WHAT NEEDS TO BE DONE -> Starting at the first line of the data below and ending at the line containing "category-label: Cable, sold is", render each line as a string in a JSON list, omitting blank lines and leaving out the pictures.

==================================================

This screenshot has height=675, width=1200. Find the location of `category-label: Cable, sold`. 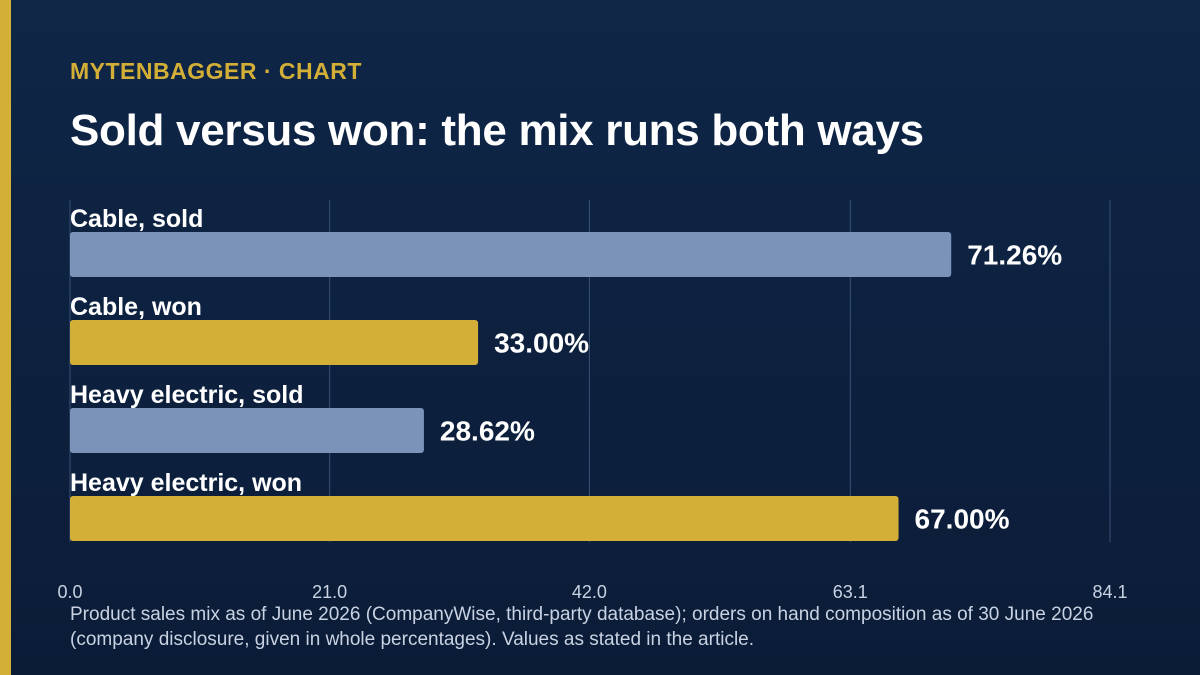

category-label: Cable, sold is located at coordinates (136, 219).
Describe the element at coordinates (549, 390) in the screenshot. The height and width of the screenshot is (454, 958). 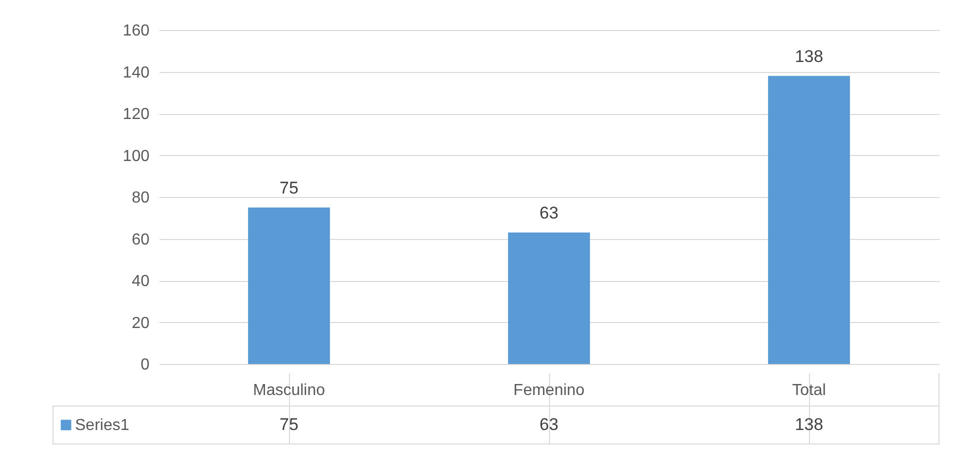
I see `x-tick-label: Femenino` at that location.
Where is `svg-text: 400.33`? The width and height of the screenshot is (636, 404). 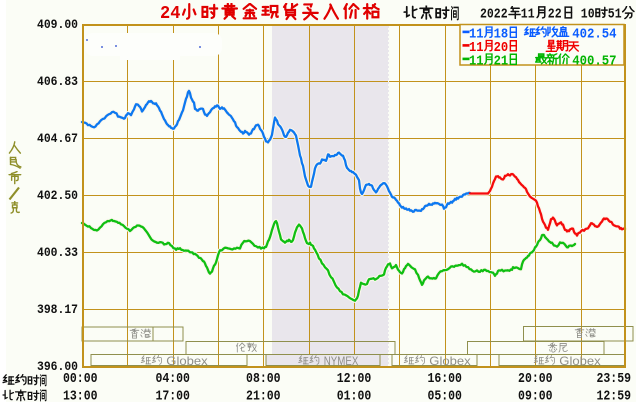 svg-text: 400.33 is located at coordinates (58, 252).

==================================================

TASK ANSWER ->
[
  "This screenshot has height=675, width=1200. Find the location of `category-label: Cable, sold`. ",
  "category-label: Cable, sold is located at coordinates (136, 219)."
]